Maribel Yasmina Santos (superv.), Universidade do Minho, December 2013.

Keywords: density-based clustering, SNN, shared nearest neighbour, input parameters tuning

Abstract: Recent technological developments have lead to a ever increasing rate in data collection. Organisations are facing several challenges when they try to analyse this vast amount of data with the aim of extracting useful information. This analytical capacity needs to be enhanced with tools capable of dealing with big data sets without making the analytical process a difficult task. Clustering is usually used, as this technique does not require any a priori knowledge about the data. However, clustering algorithms usually require one or more input parameters that influence the clustering process and the results that can be obtained.

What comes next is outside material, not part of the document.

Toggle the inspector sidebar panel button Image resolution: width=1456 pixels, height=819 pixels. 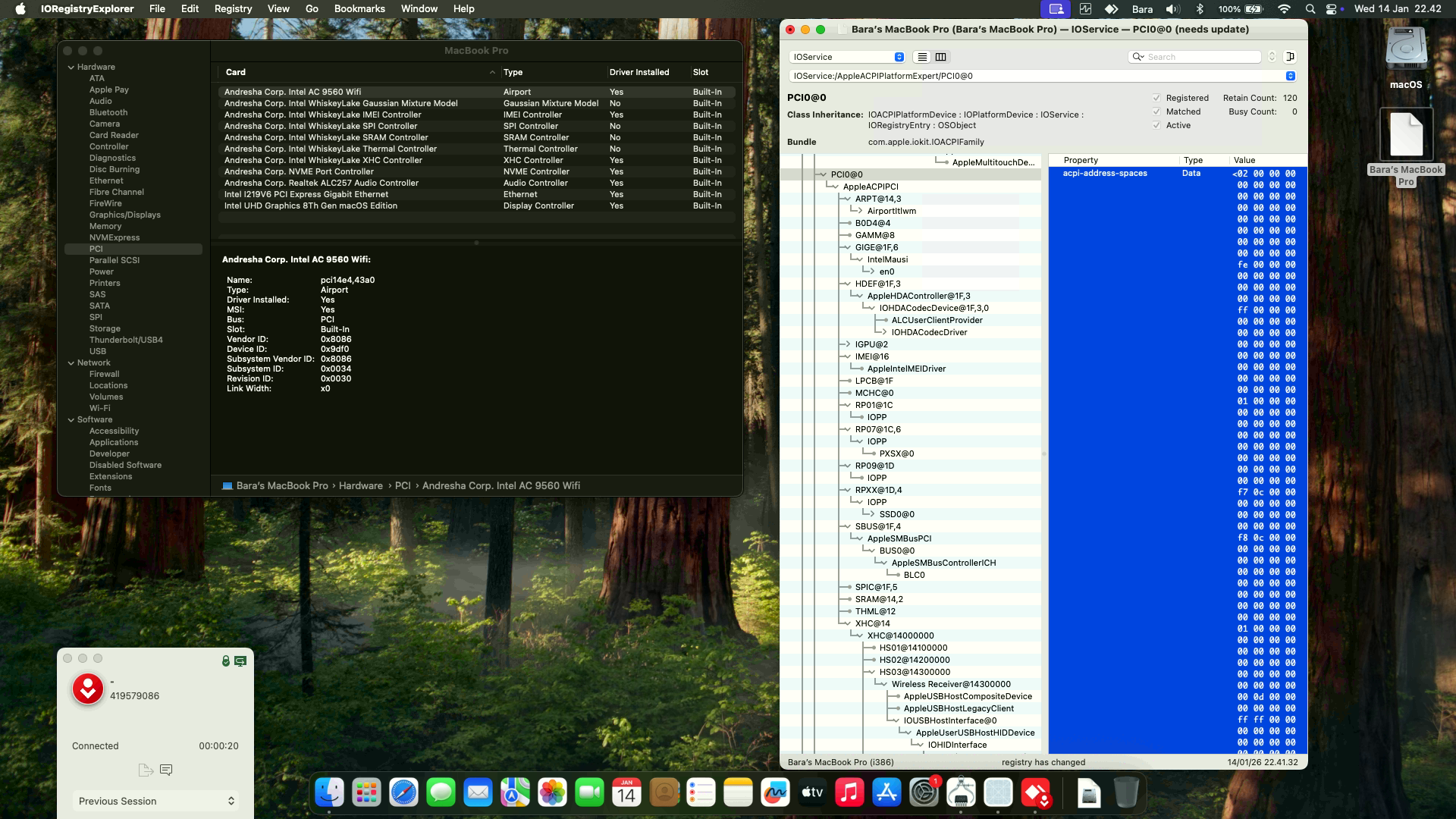(x=1290, y=57)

This work analyses the relation between the three input parameters of the SNN (Shared Nearest Neighbour) algorithm through extensive brute-force executions and finds some strong relations between them. These findings help to propose an heuristic suitable for the identification and suggestion of the SNN input parameters. The proposed heuristic is validated using different data sets that the ones used for the heuristic development.
The solution is very useful because it allows the user to avoid a considerable time spent on trial and error executions. It suggests the user an initial quality clustering result, that while not definitive, it is a good starting point for the clustering analysis.